Selbst wenn das Betriebsratsmitglied durch die Weitergabe von Gehaltslisten den Tatbestand des Geheimnisverrats iSd § 122 Abs 1 Z 4 erster Fall ArbVG verwirklicht, ist die Zustimmung zur Entlassung (Kündigung) nicht zu erteilen, wenn das Betriebsratsmitglied der Meinung sein konnte, dass es im Rahmen seines Mandats tätig wurde.

SACHVERHALT

Der bekl AN hat in seiner Eigenschaft als Betriebsratsmitglied immer wieder AN in Fragen ihrer Entlohnung beraten und auch bei der AG interveniert. Im vorliegenden Fall übermittelte er für eine AN – nachdem Gespräche mit der AG ergebnislos verlaufen waren – an den zuständigen Mitarbeiter der Arbeiterkammer Listen, die umfangreiche (auch persönliche) Daten von AN der kl AG enthielten, um eine vermutete Ungleichbehandlung zu belegen. Er nahm an, dass der Mitarbeiter der Arbeiterkammer diese nur als Entscheidungsgrundlage für die Gewährung von Rechtsschutz benötigen und verwenden würde. Tatsächlich wurden diese Listen aber im nachfolgenden Arbeitsgerichtsverfahren als Beweis vorgelegt.240

VERFAHREN UND ENTSCHEIDUNG

Das daraufhin von der AG eingebrachte Klagebegehren auf Zustimmung zur Entlassung (in eventu zur Kündigung) des Betriebsratsmitglieds wegen des Verrats von Geschäfts- und Betriebsgeheimnissen wurde von den Vorinstanzen abgewiesen. Der OGH wies – im Ergebnis diesen Entscheidungen folgend – auch die außerordentliche Revision der kl AG zurück.
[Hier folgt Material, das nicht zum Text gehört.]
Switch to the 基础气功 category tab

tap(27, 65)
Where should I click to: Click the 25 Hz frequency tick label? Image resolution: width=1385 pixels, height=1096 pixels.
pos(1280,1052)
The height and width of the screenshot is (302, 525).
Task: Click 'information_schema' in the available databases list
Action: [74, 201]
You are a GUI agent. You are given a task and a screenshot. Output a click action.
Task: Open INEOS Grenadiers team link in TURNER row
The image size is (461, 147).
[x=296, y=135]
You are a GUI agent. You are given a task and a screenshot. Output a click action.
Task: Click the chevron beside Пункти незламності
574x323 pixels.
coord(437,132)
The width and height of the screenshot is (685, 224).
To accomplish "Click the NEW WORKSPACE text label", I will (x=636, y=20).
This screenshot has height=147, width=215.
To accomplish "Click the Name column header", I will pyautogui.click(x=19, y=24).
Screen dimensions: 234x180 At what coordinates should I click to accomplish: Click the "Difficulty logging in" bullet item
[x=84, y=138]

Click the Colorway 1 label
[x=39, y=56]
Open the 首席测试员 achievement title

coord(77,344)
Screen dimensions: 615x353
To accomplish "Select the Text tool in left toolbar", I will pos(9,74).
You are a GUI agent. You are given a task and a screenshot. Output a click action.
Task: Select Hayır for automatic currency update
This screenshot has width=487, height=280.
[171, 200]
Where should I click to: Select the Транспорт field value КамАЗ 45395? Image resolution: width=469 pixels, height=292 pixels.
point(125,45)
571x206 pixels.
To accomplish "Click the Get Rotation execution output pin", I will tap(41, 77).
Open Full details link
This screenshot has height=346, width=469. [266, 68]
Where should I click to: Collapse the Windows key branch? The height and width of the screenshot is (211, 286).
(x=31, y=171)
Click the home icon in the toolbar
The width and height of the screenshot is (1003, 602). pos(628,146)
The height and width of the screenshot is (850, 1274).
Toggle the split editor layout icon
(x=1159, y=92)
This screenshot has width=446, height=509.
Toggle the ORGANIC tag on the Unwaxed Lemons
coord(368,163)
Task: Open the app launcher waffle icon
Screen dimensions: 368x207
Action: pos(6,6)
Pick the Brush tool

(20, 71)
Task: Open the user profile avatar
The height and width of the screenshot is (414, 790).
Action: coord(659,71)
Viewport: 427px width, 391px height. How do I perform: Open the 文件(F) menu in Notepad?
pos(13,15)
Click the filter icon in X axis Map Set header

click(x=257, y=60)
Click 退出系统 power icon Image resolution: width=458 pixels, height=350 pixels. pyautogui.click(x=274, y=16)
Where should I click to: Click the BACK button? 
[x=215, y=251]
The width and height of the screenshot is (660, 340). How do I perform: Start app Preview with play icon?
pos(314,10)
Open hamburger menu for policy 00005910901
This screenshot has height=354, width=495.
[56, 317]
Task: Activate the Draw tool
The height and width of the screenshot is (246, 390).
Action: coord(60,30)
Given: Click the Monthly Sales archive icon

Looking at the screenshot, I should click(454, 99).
ORIGINALZITATE AUS DER ENTSCHEIDUNG

„[…] Selbst wenn man nämlich davon ausgeht, dass die Vorgangsweise des Beklagten den Tatbestand des Geheimnisverrats im Sinn des § 122 Abs 1 Z 4 erster Fall ArbVG verwirklicht, ist die von der Klägerin begehrte Zustimmung zur Entlassung (bzw zur Kündigung) des beklagten Betriebsratsmitglieds nicht zu erteilen, weil unter den hier gegebenen Umständen die Mandatsschutzklausel des § 120 Abs 1 letzter Satz ArbVG zum Tragen kommt. […]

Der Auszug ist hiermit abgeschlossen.